In 1983, Adams was convicted and sentenced to life in prison for the 1979 murder of Cathy Ulfers, the wife of a New Orleans Police Department (NOPD) policeman. After the Louisiana Supreme Court reversed his conviction, he was re-tried in 1990 for a reduced, second-degree charge for the same murder and was convicted again.

In 2013, the Innocence Project New Orleans began investigating the case. Both convictions were overturned in 2014 and Adams was released from prison.


Adams, who is now 69 years old, filed the civil lawsuit in 2015, against a number of defendants, including former NOPD homicide detectives Martin Venezia and Sam Gebbia, the City of New Orleans, former prosecutors Ronald Bodenheimer and Harold Gilbert, former Orleans Parish District Attorney Harry Connick and former NOPD detectives Frank Ruiz and Jerry Ursin.

The Innocence Project New Orleans sought to free Adams when they determined he had been railroaded by police who forced a false confession from him.

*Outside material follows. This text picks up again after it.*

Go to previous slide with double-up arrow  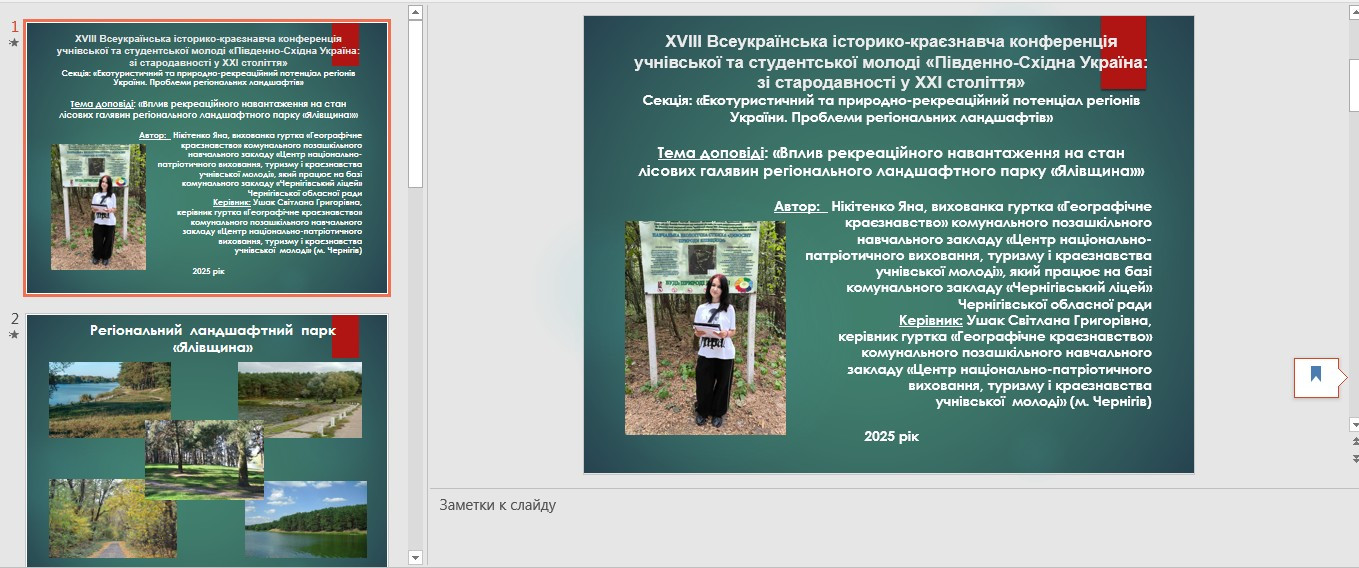[1354, 441]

Many facts that Adams “confessed” to were inaccurate, like the hair color and gender of the victim and what items were purportedly stolen.

“The thing that I think is very painful about Reginald’s case is that there were multiple opportunities for the district attorney to have corrected what happened, if they had done what they said they were going to do," Emily Maw, the director of the Innocence Project New Orleans, told the Louisiana Record. "For example, when Ulfers was convicted of killing his second wife they said, 'We’re going to open up those files and look back through them.' If they had done it, they might have spotted that there was something very, very wrong with what happened to Reginald Adams. So they either didn’t, or they did and they ignored it.” 

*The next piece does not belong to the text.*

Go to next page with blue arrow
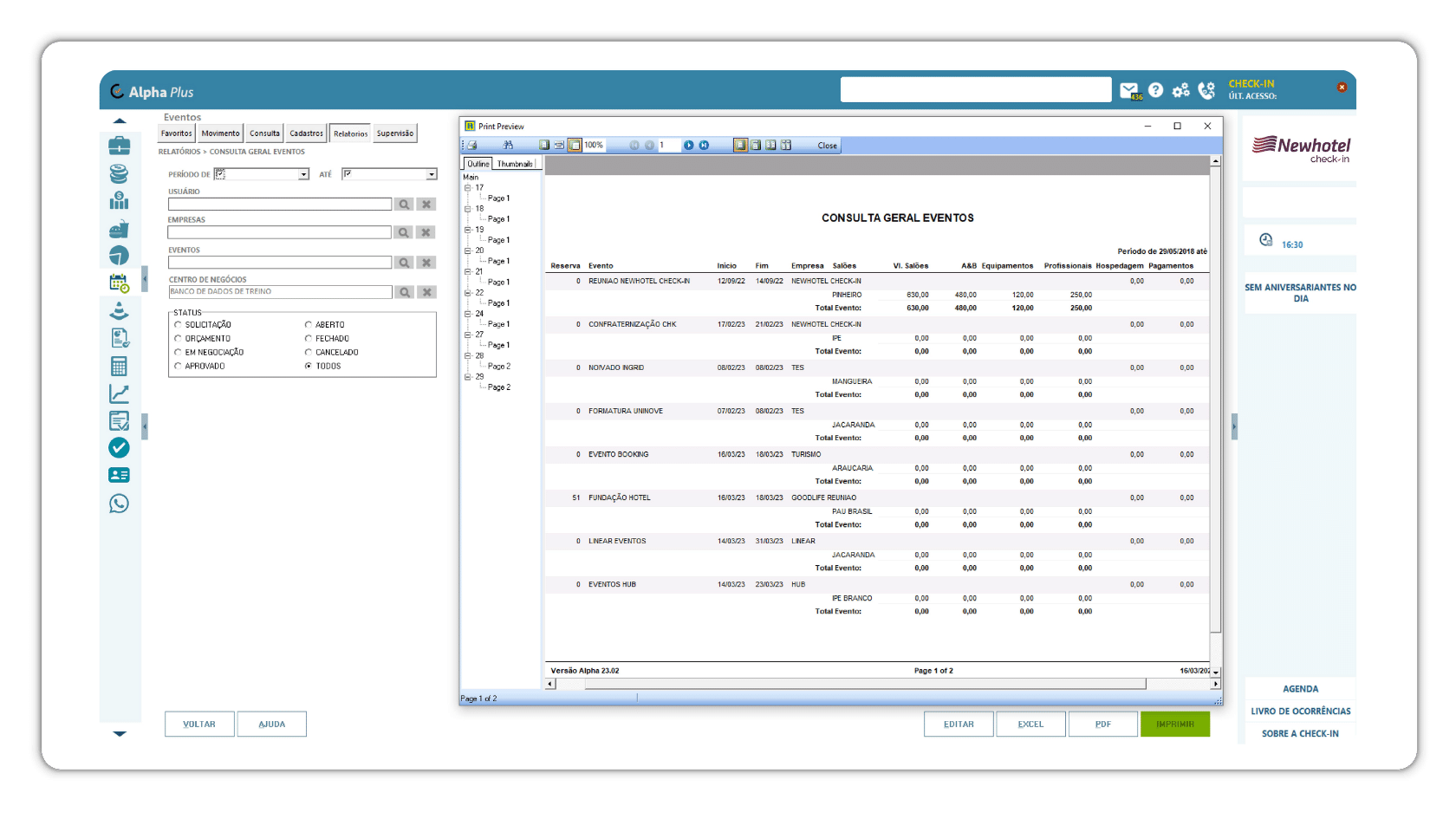 click(688, 146)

The Innocence Project New Orleans helps inmates who are wrongfully imprisoned.

Maw said the settlement with the City of New Orleans was a good outcome. 

“I think that given the reality of the suit and the challenges it was probably a good outcome," she said. "The idea that a six-figure sum could possibly compensate a person for years of unlawful imprisonment is absurd. In that case, it was obviously particularly egregious case, a particularly flagrant framing of an innocent man.”

May said Adams’ race, who is African American, was a big part of why he was unjustly imprisoned.

“It is much easier to willfully disregard or negligently disregard a person’s humanity if you live in a place where for decades and decades—really for centuries—a propaganda machine has portrayed that person as less human than you," she said.